Apparatus and Method for Encoding and Decoding an Encoded Audio Signal Using Temporal Noise/Patch Shaping

PublishedJune 29, 2021

Assigneenot available in USPTO data we have

InventorsSascha DISCH Frederik NAGEL Ralf GEIGER Balaji Nagendran THOSHKAHNA Konstantin SCHMIDT+4 more

Technical Abstract

Patent Claims

27 claims

Legal claims defining the scope of protection, as filed with the USPTO.

1. Apparatus for decoding an encoded audio signal, comprising: a spectral domain audio decoder configured for generating a decoded representation of a first set of first spectral portions, the decoded representation of the first set of first spectral portions comprising first set spectral prediction residual values; a frequency regenerator configured for generating reconstructed spectral prediction residual values of a reconstructed second spectral portion using the first set spectral prediction residual values of a first spectral portion of the first set of first spectral portions, wherein the reconstructed second spectral portion is different, with respect to frequency, from the first spectral portion of the first set of first spectral portions; and an inverse prediction filter configured for performing an inverse prediction over frequency using, as a filter input, the first set spectral prediction residual values for the first set of first spectral portions and the reconstructed spectral prediction residual values for the reconstructed second spectral portion using prediction filter information comprised in the encoded audio signal.

2. Apparatus for decoding of claim 1 , further comprising a spectral envelope shaper configured for shaping a spectral envelope of the first set spectral prediction residual values for the first set of first spectral portions and the reconstructed spectral prediction residual values for the reconstructed second spectral portion, as an input signal of the inverse prediction filter, or for shaping a spectral envelope of an output signal of the inverse prediction filter.

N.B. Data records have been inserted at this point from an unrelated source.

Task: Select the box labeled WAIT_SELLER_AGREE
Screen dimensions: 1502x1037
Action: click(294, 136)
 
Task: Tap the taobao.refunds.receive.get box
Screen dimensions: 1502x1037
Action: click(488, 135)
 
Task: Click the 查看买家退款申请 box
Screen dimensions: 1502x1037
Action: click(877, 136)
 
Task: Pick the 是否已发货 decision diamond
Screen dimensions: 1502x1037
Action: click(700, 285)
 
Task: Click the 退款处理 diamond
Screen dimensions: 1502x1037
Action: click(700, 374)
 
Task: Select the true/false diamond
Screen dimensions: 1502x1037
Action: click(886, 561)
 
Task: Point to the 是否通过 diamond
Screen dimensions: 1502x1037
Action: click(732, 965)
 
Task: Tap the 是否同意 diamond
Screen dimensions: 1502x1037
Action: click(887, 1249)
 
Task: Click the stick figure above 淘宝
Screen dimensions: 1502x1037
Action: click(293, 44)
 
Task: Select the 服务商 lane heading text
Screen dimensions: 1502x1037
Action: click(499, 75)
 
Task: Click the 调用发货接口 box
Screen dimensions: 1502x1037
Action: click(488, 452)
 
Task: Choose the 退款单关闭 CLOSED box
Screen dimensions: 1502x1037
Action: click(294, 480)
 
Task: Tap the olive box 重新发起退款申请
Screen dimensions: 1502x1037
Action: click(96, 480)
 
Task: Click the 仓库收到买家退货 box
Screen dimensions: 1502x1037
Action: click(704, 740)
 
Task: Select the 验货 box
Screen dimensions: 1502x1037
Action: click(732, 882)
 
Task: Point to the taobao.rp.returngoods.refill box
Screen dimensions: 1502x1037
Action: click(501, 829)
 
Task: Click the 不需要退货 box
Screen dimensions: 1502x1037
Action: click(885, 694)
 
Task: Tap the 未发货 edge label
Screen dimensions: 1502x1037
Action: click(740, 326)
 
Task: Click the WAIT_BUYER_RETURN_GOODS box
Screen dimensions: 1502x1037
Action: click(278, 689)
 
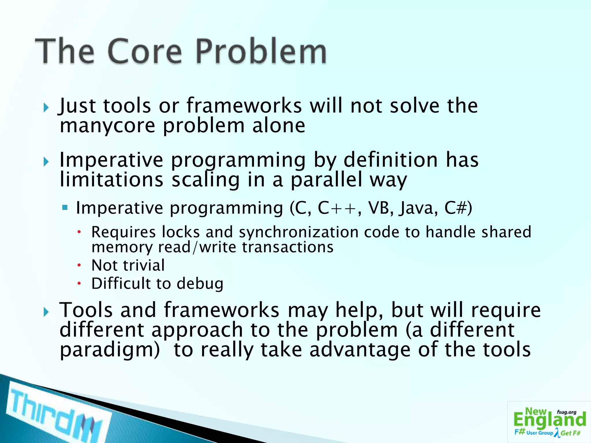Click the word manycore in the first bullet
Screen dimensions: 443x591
(x=107, y=126)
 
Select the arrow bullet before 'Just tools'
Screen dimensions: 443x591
(x=46, y=108)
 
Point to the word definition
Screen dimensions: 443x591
(x=390, y=160)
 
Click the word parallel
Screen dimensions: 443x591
(x=326, y=180)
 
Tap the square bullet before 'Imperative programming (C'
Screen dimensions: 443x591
(x=65, y=207)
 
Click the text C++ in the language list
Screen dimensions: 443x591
(x=337, y=208)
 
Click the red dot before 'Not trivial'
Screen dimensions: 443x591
(x=79, y=265)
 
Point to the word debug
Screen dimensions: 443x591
(x=200, y=284)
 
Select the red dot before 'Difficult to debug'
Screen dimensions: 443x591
(x=79, y=284)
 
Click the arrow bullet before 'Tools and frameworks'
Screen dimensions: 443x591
(x=46, y=312)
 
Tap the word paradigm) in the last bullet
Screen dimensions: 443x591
(x=110, y=350)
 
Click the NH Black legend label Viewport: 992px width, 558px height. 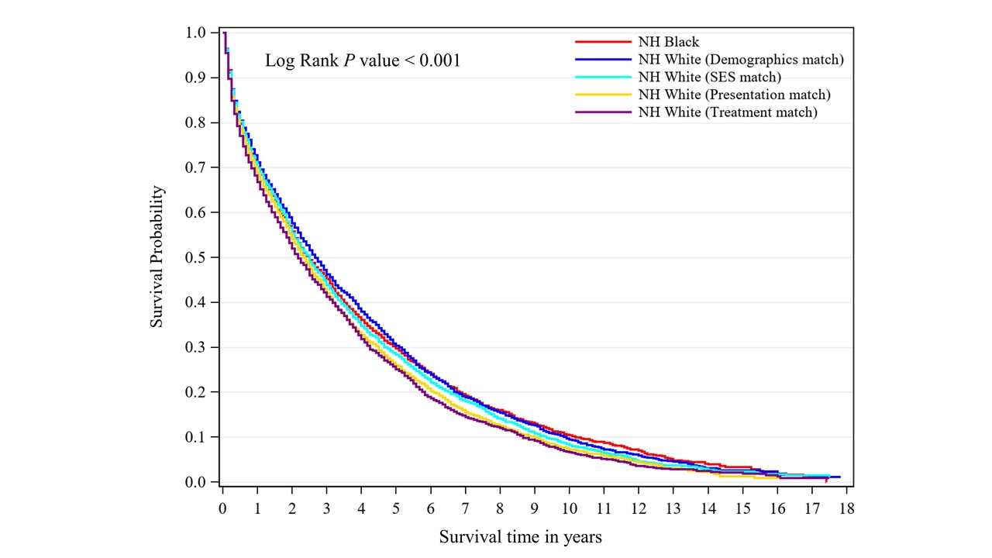[668, 42]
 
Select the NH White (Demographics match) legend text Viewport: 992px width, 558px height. [740, 60]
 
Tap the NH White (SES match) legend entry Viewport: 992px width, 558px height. [709, 78]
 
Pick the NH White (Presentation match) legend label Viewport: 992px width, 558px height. [733, 95]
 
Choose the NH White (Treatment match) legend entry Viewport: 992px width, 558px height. [727, 113]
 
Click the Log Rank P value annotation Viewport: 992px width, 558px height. [363, 60]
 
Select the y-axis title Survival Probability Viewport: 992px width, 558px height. [157, 256]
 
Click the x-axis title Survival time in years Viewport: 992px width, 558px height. [521, 536]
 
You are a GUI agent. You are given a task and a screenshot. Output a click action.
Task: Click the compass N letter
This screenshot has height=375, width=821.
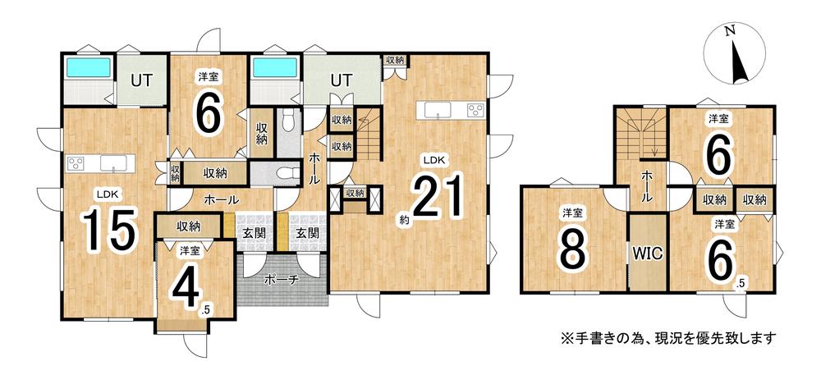point(729,31)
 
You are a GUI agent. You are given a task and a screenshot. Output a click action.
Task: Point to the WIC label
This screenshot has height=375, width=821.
point(649,254)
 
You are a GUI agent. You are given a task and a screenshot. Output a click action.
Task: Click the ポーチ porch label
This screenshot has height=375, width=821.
point(281,280)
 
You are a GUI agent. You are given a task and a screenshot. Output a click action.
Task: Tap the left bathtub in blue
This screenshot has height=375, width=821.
point(88,67)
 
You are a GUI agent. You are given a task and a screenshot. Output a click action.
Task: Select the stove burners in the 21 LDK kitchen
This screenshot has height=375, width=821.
point(475,110)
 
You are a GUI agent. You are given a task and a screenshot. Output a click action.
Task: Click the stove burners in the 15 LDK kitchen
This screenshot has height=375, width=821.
point(76,162)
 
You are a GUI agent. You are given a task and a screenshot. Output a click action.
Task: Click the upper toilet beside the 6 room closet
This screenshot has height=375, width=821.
point(287,121)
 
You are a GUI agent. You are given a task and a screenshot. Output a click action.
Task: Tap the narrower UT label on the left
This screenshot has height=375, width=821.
point(141,81)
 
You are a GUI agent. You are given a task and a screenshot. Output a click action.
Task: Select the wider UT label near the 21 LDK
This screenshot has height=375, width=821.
point(342,80)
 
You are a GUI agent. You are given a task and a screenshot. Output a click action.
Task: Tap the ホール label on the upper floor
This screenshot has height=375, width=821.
point(647,188)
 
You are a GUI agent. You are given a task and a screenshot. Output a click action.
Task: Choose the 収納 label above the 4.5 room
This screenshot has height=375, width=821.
point(189,226)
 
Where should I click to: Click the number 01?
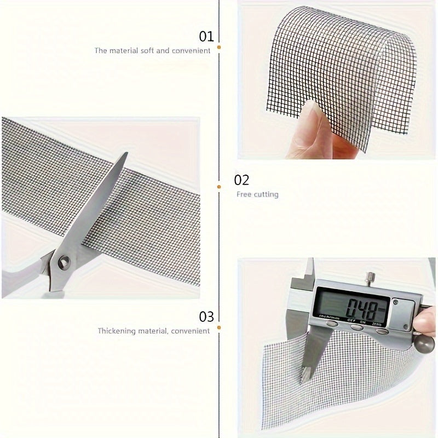(206, 37)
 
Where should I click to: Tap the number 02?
(241, 180)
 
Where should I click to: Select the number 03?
(206, 316)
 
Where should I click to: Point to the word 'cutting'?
(267, 194)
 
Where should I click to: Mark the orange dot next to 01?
(219, 48)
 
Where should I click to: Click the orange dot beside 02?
(219, 187)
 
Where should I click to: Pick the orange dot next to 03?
(219, 327)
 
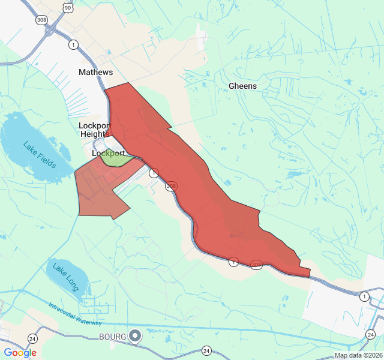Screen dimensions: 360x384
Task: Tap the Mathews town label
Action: (95, 72)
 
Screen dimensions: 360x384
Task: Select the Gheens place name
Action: (242, 86)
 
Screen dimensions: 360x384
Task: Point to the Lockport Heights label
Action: (95, 130)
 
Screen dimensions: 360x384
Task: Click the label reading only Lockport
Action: (108, 154)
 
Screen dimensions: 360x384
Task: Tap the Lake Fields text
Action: (39, 155)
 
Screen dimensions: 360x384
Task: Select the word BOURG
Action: (113, 337)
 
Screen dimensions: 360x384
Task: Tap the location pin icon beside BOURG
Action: (136, 336)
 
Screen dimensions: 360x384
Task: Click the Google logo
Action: (20, 353)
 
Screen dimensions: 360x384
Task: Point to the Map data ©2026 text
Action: (358, 355)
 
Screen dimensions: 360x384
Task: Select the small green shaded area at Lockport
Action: (115, 158)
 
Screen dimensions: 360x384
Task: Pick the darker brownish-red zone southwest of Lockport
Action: (99, 192)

3. Apparatus for decoding of claim 2 , wherein the encoded audio signal comprises spectral envelope information for the second spectral portion, the spectral envelope information comprising a second spectral resolution, the second spectral resolution being lower than a first spectral resolution associated with the first set spectral prediction residual values of the decoded representation, wherein the spectral envelope shaper is configured to apply a spectral envelope shaping operation on the output of the inverse prediction filter, wherein the filter information has been determined by using an audio signal before prediction filtering, or wherein the spectral envelope shaper is configured to apply a spectral envelope shaping operation on the input of the inverse prediction filter, when the prediction filter information has been determined by using an audio signal subsequent to a prediction filtering in an encoder.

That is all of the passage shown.